Ray Egan
- Born: Ireland
- University: Loughborough University

Rugby union career

Amateur team(s)
- Years: Team / Apps / (Points)
- Loughborough University

Coaching career
- Years: Team
- 2005–2011: Munster Rugby (academy)
- 2005–2011: IRFU (fitness coach)
- 2011–2016: Belmont Shore
- 2016–2017: San Diego Breakers
- Correct as of February 13, 2016

= Ray Egan (rugby union coach) =

Irish rugby union player & coach

Ray Egan is a rugby union coach. He was the head coach of the San Diego Breakers of PRO Rugby.

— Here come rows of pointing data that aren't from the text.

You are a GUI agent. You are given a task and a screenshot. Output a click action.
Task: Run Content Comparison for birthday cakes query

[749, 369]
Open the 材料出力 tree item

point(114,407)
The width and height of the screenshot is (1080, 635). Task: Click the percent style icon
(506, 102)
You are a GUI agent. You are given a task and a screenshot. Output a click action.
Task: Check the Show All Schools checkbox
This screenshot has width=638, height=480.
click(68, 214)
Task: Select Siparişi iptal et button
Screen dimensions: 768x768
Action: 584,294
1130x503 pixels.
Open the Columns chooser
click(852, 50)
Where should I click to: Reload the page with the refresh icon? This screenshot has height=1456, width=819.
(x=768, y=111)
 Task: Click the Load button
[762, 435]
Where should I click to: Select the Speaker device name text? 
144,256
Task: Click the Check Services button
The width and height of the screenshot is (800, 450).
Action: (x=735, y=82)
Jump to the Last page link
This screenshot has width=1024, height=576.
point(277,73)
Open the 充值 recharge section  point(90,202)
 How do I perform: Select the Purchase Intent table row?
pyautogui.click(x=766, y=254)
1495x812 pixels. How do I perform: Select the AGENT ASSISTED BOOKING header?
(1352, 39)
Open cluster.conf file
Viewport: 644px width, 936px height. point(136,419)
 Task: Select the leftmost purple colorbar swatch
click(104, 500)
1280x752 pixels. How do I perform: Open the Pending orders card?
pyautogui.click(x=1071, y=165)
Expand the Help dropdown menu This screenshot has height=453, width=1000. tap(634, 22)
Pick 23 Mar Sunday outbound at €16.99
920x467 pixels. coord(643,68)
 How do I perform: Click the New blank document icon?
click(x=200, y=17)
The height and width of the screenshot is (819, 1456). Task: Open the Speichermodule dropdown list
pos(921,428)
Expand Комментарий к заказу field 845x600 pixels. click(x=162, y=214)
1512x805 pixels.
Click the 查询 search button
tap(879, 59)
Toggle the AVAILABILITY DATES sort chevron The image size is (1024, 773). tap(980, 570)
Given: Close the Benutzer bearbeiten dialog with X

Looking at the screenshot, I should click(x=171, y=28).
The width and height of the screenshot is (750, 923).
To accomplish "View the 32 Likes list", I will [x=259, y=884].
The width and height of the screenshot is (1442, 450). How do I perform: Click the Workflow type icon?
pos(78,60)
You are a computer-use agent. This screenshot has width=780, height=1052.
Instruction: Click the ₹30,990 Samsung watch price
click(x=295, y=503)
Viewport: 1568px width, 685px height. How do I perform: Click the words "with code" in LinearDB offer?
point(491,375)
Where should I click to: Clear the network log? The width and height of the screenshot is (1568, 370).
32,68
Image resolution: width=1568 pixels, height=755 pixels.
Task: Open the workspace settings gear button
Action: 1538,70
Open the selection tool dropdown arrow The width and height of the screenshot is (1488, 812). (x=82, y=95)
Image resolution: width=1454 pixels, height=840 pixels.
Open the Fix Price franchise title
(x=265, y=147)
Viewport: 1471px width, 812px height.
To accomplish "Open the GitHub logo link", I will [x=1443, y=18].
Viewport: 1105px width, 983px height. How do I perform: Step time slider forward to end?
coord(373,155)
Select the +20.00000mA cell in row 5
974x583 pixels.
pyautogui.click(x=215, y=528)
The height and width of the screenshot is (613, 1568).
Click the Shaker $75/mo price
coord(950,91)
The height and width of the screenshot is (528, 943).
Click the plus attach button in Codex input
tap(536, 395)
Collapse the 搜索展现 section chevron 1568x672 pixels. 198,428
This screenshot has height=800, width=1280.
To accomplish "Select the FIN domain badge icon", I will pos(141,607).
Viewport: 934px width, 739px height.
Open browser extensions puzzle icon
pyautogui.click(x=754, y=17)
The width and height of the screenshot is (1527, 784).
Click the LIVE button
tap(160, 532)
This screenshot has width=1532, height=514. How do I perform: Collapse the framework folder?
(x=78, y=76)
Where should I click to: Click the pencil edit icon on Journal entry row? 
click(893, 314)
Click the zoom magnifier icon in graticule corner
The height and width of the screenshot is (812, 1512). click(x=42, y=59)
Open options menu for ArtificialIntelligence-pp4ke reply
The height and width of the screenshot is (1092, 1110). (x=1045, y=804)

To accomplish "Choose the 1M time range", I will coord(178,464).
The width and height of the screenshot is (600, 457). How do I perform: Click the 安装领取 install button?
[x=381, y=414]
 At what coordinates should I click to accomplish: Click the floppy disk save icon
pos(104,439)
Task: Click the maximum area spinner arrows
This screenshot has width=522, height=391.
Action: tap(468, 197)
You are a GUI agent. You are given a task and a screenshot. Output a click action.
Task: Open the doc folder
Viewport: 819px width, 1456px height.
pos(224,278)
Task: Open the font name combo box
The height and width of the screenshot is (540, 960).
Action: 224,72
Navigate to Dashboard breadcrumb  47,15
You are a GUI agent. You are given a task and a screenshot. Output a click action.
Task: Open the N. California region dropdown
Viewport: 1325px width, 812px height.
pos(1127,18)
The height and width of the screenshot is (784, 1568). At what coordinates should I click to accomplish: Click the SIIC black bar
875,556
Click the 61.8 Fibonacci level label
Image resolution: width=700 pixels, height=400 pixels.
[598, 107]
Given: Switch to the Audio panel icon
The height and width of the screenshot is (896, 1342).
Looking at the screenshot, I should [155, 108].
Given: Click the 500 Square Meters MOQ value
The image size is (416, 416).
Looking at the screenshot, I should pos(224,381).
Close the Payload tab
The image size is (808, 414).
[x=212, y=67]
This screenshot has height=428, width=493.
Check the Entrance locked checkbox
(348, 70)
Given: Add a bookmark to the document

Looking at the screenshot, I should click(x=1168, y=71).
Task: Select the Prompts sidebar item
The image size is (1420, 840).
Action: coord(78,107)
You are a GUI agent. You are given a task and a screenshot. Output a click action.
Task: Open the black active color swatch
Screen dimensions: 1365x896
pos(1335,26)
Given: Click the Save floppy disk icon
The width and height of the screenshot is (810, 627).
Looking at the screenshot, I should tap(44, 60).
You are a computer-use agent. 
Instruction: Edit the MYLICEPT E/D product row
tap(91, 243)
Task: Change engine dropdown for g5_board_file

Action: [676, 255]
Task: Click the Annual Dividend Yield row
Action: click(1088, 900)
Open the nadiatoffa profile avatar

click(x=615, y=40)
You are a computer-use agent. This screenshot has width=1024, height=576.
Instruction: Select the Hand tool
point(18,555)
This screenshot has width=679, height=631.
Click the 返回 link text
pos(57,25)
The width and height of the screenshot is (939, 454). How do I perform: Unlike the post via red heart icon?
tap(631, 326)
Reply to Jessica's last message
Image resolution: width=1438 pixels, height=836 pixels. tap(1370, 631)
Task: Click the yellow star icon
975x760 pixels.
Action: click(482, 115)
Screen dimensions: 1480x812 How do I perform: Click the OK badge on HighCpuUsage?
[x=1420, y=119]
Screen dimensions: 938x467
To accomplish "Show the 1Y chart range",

Egan is originally from Limerick, Ireland, and played rugby for Loughborough University in England. Egan held several coaching roles in Ireland. Egan coached the Cashel Rugby Club, which play in the All-Ireland League, Division 2A. Egan had roles with the Ireland–based Munster Rugby team as well as with the Irish Rugby Football Union.

Egan moved to the United States in 2011. He served as head coach for the Pacific Rugby Premiership team Belmont Shore RFC, which is based in Long Beach, California. Under Egan's leadership, Belmont Shore won the 2012 USA Division I Club National Championship. He was also a Regional Academy Director for Tiger Rugby.